The Continuum Partners/East West Partners plan would bury bus and commuter-rail lines while maintaining light rail lines at grade, with the light rail station two blocks west of the main station. The platform would be at the intersection of a new 17th Street pedestrian mall.

The development would feature 246,000 sq ft of retail space, 732,000 sq ft of offices and 783,000 sq ft of residential space, plus a grocery store, large-format retailer and parking for 1,980 cars.

The Continuum Partners/East West Partners transit proposal would cost $300 million; the team didn’t offer an estimate for the total development cost.

The proposal “provides everything better, faster and at a significantly reduced cost – all by 2011,” says project team member Frank Cannon of Continuum Partners.

The Continuum Partners/East West Partners team includes DMJM Harris, Kiewit, Skidmore Owings and Merrill, Paco Group, Civil Technology Inc., DRG Construction, ERM, Kaplan Kirsch and Rockwell and Ronald Staka.

Both team’s transit plans would cost more than the $214 million allotted in the FasTracks plan, but both groups say they would be able to bridge the financing gaps.
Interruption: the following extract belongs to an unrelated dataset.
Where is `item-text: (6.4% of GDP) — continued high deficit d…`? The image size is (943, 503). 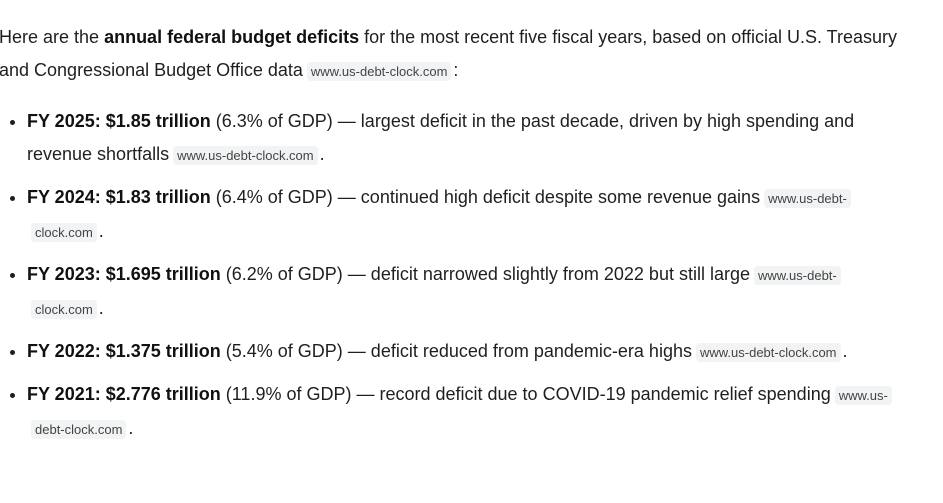
item-text: (6.4% of GDP) — continued high deficit d… is located at coordinates (486, 197).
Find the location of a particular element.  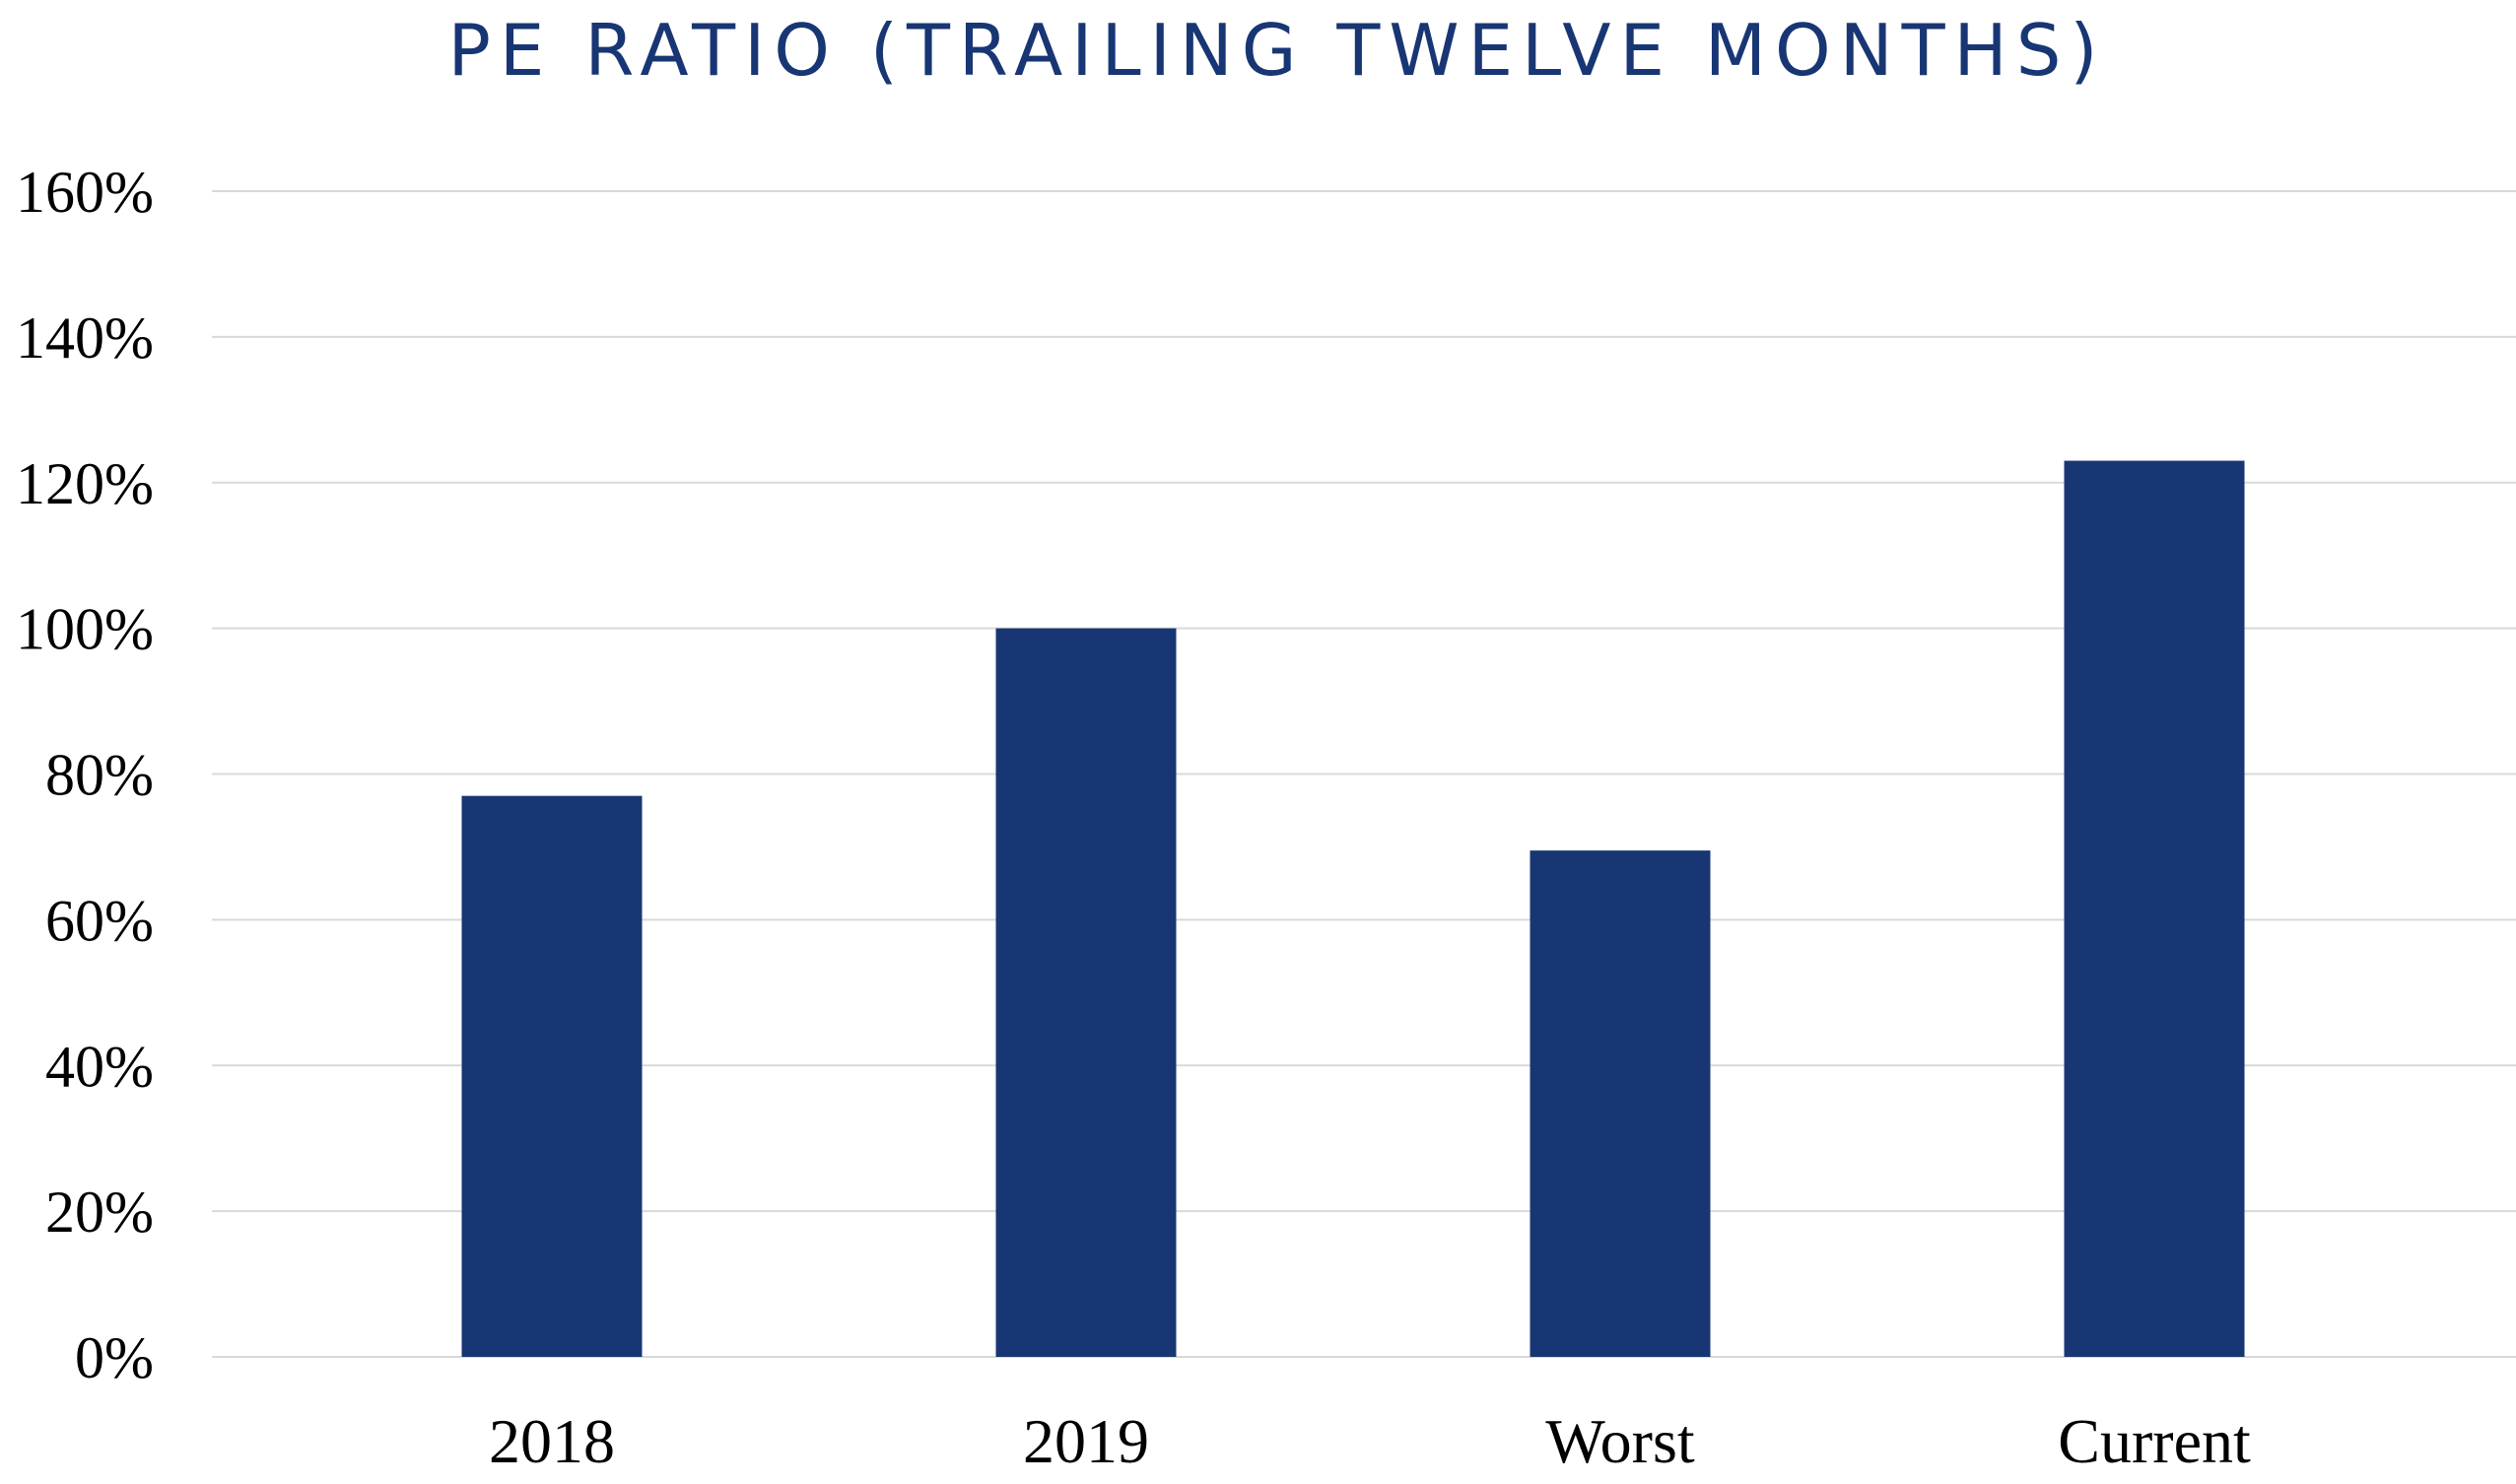

y-tick-label: 100% is located at coordinates (85, 630).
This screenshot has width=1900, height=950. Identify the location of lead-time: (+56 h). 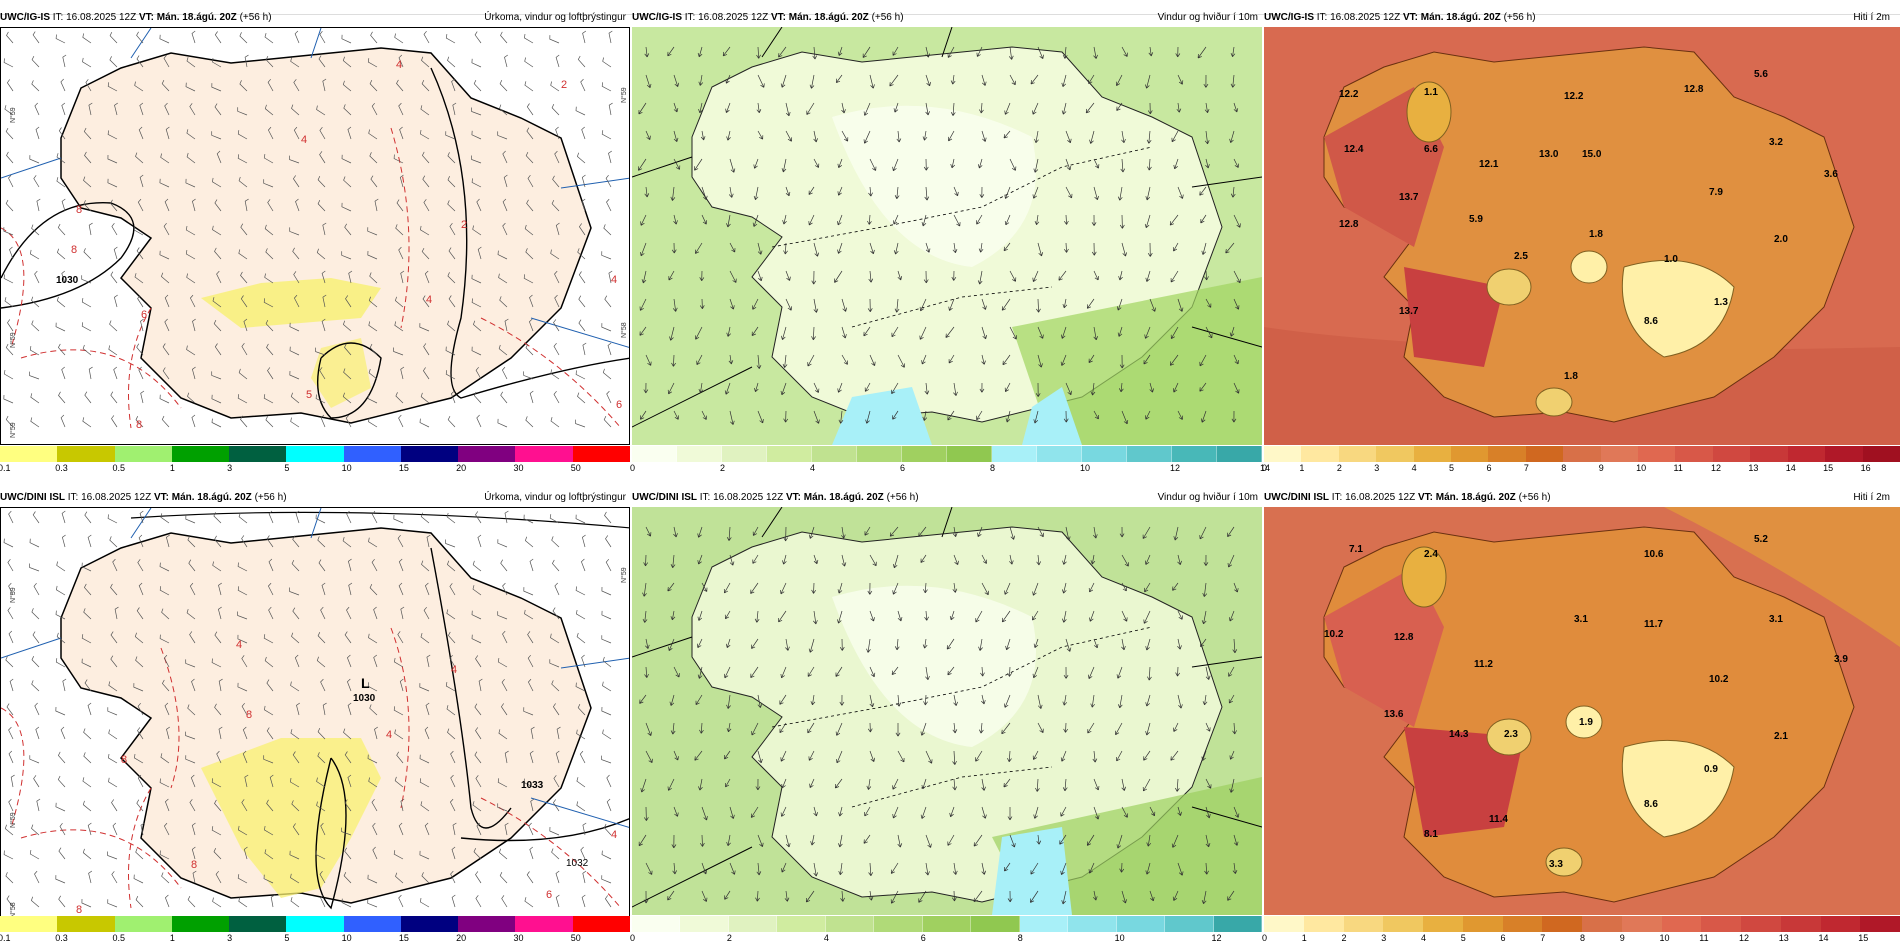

East West Partners representatives noted that the company already owns a large portion of the real estate surrounding Union Station, and Continuum has acquired additional parcels. Their holdings would become part of the station development, expanding the 19.5-acre site by another 13 acres.

In Nov., 2004, voters in the eight-county Regional Transportation District approved a 0.4-cent-sales tax increase to fund a 12-year transit plan that includes the the station redevelopment, new light and commuter rail rail in six new corridors and three corridor extensions.

The station is jointly owned by RTD, the City and County of Denver, the Denver Regional Council of Governments and the Colorado Department of Transportation.